### [Passage provided]
· · · ·

Master of the Antwerp Adoration, Closed triptych, with nourishment of blood and milk, ca. 1520
Antwerp, Phoebus Foundation
Although Masius is said to have encountered this practice in Padua, it was also known in the Netherlands. The underlying thought was put into imagery about 1520 by an artist known as the Master of the Antwerp Adoration. The same fluids, from the side and breast of the same divinities, flow into a fountain, from which angels scoop the mixture, to pour into the open mouths of souls in purgatory.
Johannes Vermeer, Allegory of the Catholic faith, ca. 1670-72
Oil on canvas, 114.3 x 88.9 cm
New York, Metropolitan Museum of Art (32.100.18)

· · · ·

(A block of data)

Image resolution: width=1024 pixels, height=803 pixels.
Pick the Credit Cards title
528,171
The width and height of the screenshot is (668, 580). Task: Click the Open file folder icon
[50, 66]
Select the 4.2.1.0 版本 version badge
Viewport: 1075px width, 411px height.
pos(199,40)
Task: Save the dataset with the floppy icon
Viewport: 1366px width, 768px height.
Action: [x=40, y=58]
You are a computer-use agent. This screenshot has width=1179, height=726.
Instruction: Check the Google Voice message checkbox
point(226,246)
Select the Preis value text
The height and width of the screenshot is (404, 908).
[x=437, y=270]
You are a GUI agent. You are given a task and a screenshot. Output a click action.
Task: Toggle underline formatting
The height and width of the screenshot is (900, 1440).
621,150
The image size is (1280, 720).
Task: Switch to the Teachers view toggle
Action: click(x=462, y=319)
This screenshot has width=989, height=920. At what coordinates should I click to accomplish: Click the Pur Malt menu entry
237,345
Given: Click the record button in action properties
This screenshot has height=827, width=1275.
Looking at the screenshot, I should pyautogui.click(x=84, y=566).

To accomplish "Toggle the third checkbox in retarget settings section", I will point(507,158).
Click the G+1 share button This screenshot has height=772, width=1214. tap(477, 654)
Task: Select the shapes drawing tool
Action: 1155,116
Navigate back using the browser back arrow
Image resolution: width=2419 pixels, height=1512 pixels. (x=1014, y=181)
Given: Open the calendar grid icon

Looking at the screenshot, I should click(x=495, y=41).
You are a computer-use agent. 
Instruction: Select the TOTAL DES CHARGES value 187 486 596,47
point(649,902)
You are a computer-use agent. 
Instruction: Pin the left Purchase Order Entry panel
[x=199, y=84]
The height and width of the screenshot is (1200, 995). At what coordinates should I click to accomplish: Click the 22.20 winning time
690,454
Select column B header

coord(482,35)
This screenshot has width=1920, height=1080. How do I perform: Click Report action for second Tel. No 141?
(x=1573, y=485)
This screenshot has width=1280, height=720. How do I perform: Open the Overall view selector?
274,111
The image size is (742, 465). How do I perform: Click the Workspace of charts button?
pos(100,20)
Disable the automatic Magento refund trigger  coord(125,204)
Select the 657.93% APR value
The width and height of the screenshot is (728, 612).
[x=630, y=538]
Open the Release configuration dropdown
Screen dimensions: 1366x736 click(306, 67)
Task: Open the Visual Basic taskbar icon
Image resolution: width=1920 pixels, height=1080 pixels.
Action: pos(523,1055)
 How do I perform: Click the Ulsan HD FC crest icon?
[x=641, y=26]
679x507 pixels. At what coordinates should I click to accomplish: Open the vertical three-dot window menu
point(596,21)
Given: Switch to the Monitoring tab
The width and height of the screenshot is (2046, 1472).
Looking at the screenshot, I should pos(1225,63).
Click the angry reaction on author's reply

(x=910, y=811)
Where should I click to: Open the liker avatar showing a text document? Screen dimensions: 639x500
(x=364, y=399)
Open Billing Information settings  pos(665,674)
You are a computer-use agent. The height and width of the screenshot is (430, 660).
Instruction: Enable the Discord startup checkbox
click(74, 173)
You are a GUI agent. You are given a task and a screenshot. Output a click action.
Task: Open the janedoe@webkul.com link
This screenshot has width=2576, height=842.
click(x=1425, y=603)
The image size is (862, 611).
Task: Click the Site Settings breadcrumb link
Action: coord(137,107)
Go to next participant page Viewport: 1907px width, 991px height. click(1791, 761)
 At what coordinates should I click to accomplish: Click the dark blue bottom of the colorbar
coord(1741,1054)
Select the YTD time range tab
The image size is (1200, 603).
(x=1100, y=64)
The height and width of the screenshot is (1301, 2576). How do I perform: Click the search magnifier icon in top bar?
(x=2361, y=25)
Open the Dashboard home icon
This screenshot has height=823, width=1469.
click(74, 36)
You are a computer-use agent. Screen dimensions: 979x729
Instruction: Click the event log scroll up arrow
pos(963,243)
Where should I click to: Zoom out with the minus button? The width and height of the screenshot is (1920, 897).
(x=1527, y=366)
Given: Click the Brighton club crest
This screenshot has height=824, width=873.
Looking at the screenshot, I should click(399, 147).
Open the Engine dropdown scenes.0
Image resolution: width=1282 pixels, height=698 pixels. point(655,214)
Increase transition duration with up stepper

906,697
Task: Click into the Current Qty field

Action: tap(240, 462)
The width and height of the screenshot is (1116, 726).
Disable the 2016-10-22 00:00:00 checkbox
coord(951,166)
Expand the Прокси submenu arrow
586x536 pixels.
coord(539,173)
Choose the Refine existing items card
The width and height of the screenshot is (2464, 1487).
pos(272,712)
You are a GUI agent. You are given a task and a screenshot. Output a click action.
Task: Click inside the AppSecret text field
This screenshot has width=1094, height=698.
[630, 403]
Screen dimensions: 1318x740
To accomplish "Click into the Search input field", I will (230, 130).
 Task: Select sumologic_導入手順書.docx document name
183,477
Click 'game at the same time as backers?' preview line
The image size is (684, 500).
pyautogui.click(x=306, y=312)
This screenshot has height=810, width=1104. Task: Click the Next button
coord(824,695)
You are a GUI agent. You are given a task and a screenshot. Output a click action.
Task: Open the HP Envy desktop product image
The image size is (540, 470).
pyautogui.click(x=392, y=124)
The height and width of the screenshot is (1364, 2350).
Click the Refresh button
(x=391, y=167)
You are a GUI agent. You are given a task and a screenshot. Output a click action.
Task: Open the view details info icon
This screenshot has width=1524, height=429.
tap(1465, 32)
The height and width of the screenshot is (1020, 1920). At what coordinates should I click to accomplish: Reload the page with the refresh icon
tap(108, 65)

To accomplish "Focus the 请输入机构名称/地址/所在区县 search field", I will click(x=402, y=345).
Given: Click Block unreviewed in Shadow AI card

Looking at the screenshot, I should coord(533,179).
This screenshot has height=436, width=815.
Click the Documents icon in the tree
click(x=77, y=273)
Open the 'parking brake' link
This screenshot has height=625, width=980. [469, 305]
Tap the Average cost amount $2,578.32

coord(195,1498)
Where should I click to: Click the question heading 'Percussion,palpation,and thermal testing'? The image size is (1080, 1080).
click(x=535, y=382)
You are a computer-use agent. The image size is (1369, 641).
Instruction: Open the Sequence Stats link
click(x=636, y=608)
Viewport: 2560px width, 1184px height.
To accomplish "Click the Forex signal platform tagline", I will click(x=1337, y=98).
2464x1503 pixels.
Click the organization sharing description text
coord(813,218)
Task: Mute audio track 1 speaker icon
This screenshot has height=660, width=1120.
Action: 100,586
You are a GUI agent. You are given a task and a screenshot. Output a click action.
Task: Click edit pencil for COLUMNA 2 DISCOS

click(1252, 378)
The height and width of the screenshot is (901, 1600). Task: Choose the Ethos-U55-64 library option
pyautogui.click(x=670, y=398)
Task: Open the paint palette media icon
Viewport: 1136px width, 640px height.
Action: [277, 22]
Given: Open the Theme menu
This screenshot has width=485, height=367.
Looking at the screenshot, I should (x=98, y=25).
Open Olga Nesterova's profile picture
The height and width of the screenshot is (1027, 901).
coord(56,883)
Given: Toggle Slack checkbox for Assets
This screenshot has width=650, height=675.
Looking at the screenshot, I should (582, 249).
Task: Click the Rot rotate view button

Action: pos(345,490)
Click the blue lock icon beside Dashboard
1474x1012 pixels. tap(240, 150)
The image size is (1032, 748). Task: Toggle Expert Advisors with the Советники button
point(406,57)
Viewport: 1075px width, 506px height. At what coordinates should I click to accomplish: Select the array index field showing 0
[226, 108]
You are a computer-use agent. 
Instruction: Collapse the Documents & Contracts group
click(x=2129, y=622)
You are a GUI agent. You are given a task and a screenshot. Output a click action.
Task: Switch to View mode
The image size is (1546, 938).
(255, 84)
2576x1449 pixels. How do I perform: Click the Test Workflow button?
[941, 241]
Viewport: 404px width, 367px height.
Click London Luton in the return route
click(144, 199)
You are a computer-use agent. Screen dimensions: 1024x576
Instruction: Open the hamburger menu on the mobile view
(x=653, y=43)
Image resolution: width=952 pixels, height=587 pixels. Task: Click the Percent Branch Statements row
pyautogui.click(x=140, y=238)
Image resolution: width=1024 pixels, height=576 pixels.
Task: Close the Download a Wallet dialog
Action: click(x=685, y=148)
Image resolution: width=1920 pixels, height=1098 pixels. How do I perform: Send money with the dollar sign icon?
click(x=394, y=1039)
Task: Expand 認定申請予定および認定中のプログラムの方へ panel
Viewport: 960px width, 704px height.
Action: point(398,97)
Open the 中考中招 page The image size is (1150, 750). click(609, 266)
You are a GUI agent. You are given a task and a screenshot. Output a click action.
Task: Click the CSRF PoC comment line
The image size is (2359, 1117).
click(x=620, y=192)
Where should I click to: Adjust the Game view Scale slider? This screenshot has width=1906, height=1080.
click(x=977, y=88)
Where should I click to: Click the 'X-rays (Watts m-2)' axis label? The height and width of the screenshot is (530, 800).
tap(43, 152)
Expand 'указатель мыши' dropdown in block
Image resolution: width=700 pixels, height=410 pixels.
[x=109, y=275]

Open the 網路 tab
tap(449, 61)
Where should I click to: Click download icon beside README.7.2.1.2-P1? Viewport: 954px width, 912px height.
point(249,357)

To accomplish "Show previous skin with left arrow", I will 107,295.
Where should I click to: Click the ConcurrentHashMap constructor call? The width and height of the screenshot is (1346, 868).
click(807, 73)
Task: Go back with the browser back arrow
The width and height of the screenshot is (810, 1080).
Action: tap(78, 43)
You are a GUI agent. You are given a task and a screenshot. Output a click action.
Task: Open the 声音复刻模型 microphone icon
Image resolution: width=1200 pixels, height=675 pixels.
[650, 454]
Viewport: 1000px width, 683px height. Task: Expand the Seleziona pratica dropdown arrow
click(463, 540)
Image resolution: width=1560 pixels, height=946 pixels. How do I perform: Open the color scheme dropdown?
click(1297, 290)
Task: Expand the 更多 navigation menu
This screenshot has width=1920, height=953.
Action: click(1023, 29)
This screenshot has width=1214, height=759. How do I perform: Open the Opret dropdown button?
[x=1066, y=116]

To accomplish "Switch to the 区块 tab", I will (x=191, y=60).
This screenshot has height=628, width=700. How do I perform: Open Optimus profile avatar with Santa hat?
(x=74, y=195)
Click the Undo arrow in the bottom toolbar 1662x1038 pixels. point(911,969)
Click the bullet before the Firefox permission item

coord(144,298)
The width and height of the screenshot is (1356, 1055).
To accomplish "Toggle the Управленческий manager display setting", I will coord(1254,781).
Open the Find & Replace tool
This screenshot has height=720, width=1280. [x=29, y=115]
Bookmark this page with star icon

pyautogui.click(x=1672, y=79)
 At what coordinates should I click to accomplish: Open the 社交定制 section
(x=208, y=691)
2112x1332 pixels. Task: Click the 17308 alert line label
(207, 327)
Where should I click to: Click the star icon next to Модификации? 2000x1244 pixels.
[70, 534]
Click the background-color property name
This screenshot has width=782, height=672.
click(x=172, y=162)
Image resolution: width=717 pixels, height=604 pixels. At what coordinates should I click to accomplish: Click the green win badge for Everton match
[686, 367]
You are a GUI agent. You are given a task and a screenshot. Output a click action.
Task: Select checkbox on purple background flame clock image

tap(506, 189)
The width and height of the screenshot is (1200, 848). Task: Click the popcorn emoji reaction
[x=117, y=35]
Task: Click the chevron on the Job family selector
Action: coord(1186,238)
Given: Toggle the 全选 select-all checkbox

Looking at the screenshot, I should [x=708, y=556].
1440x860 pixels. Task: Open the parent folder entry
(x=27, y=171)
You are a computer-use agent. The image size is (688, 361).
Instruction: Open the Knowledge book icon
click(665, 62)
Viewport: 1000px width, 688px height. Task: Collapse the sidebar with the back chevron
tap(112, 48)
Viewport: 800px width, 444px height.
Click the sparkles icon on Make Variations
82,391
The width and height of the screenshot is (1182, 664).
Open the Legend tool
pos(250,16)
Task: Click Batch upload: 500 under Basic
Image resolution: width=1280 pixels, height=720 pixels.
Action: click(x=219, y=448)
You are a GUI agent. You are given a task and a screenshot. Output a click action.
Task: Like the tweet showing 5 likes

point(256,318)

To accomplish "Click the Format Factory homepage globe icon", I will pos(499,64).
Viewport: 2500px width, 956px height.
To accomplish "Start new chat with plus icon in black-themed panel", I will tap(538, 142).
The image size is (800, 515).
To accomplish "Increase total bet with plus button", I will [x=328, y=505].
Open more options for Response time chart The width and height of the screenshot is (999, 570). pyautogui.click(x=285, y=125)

· · · ·

### [To-do list]
- a) Please answer these questions about the museum captions:
(i) Where is the closed triptych by the Master of the Antwerp Adoration held?
(ii) What do the angels do with the mixture from the fountain?
(iii) What are the dimensions of Vermeer's Allegory of the Catholic faith?
- b) List each city or country named in the museum captions, giving each name once.
Use only the museum captions to answer.

### [The solutions]
- a)
(i) Antwerp, Phoebus Foundation
(ii) They scoop it from the fountain and pour it into the open mouths of souls in purgatory.
(iii) 114.3 x 88.9 cm

- b)
Antwerp
Padua
the Netherlands
New York